Americana is a gritty folk-rock album comprised of traditional American folk songs. Many of the songs even frequented our childhood campfires, such as “Clementine” and “This Land is Your Land,” but these aren’t your basic kindergarten renditions. Young reinterprets classic American tunes with fresh arrangements. Heavy drums, abrasive distortion and a heart wrenching chorus capture the sadness of a grieving lover in “Clementine,” and the grinding guitar in “Jesus’ Chariot” makes the gospel hymn sound more like a cry of desperate anger than a prayer of hope; his modern interpretations revive these old lyrics and place them in a contemporary light.

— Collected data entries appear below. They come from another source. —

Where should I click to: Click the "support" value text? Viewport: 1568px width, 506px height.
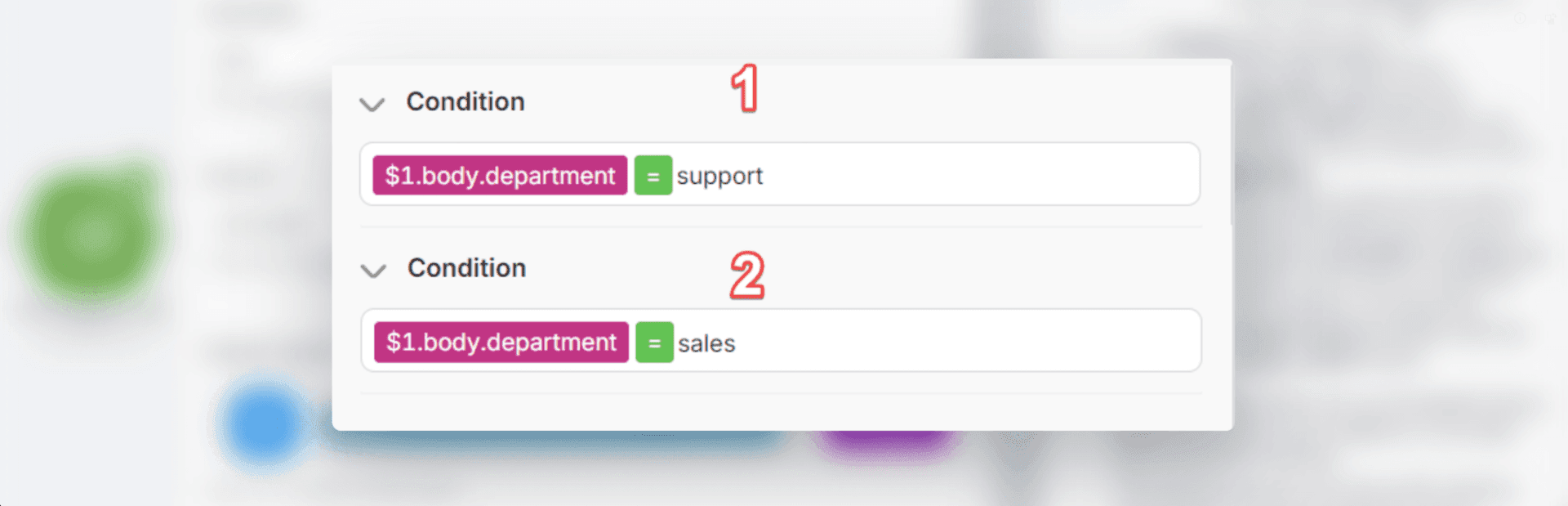pyautogui.click(x=719, y=176)
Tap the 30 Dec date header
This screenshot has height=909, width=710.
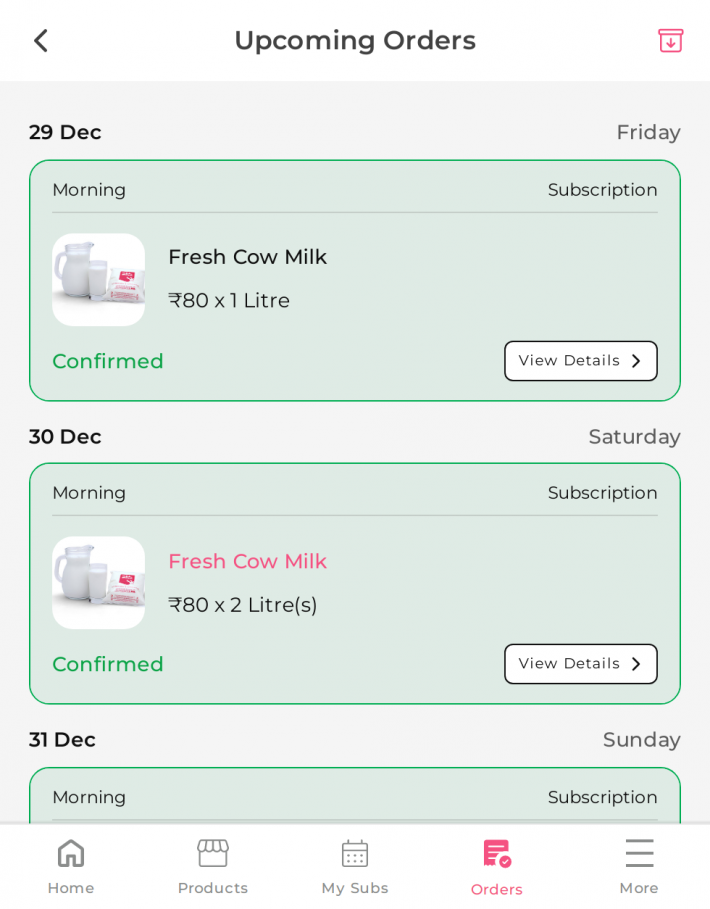pyautogui.click(x=65, y=437)
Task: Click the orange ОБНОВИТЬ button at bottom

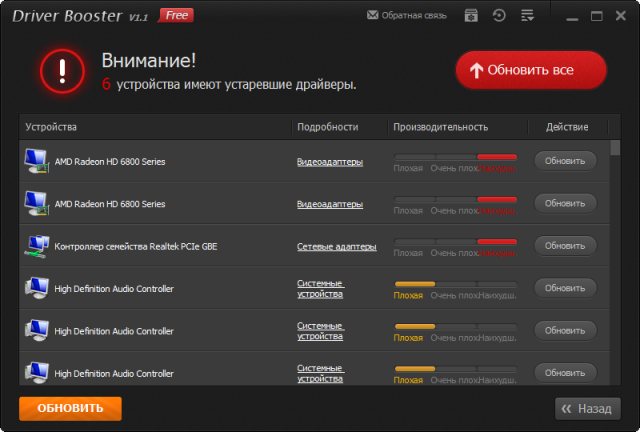Action: point(70,408)
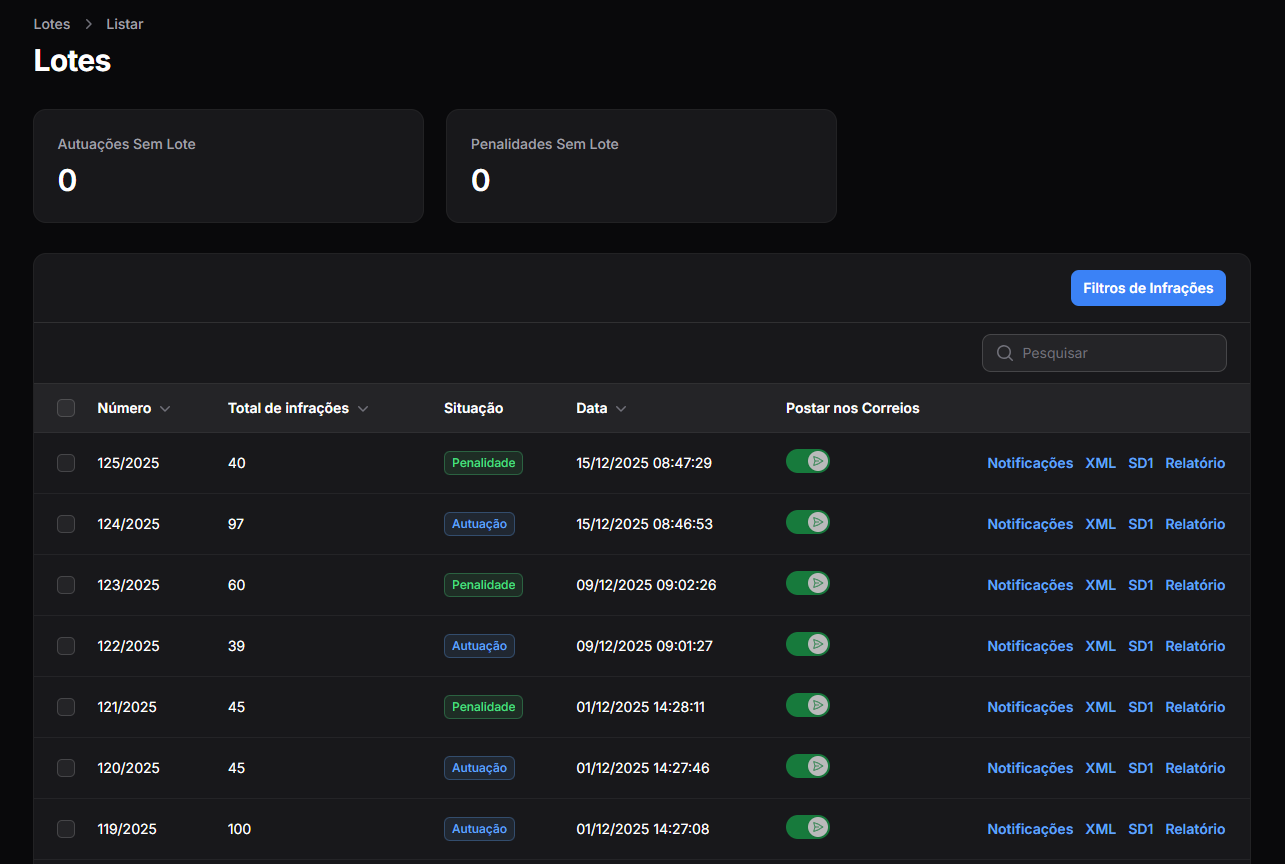
Task: Click the Listar breadcrumb item
Action: (x=125, y=24)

Young’s genuine delivery breaths life into these century old songs making them both entertaining and relatable. “High Flyin’ Bird” sings of a man who longs for the freedom of birds in the sky, and “Wayfarin’ Stranger” is an engaging acoustic number that tells of a lonely spirit wandering earth in hopes of finding his way home. Universal themes and expertly designed rock arrangements blend well on “Americana” and keep the listener involved.

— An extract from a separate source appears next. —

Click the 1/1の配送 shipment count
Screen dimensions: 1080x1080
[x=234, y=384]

The music is spot-on as well. Songs like “Oh Susannha” and “Tom Dula” exhibit, with great success, the groups ability to jam together, and funky riffs and catchy melodies carry these tunes. These are good rock songs, but they don’t really show the listener anything new from Young. The album drags a bit during “Travel On” and an almost six minute version of “This Land is Your Land” simply because they get a bit too repetitive. The songs start strong, but after five minutes, the sparse lyrics and simple chords begin to grow tiresome.

The record ends satirically with a version of “God Save The Queen” which seamlessly interweaves “My Country, ‘Tis of Thee” at the end, wryly commenting on our European origins. As made evident by the album cover, Neil Young will always believe the American Indians to be the true Americans.

Overall, “Americana” is a solid album with 11 tracks. There is nothing break-through on the release, but Neil Young and Crazy Horse rock as hard as they did in 1975, and the lyrics are as pertinent and interesting today as they were in the mid-20th century.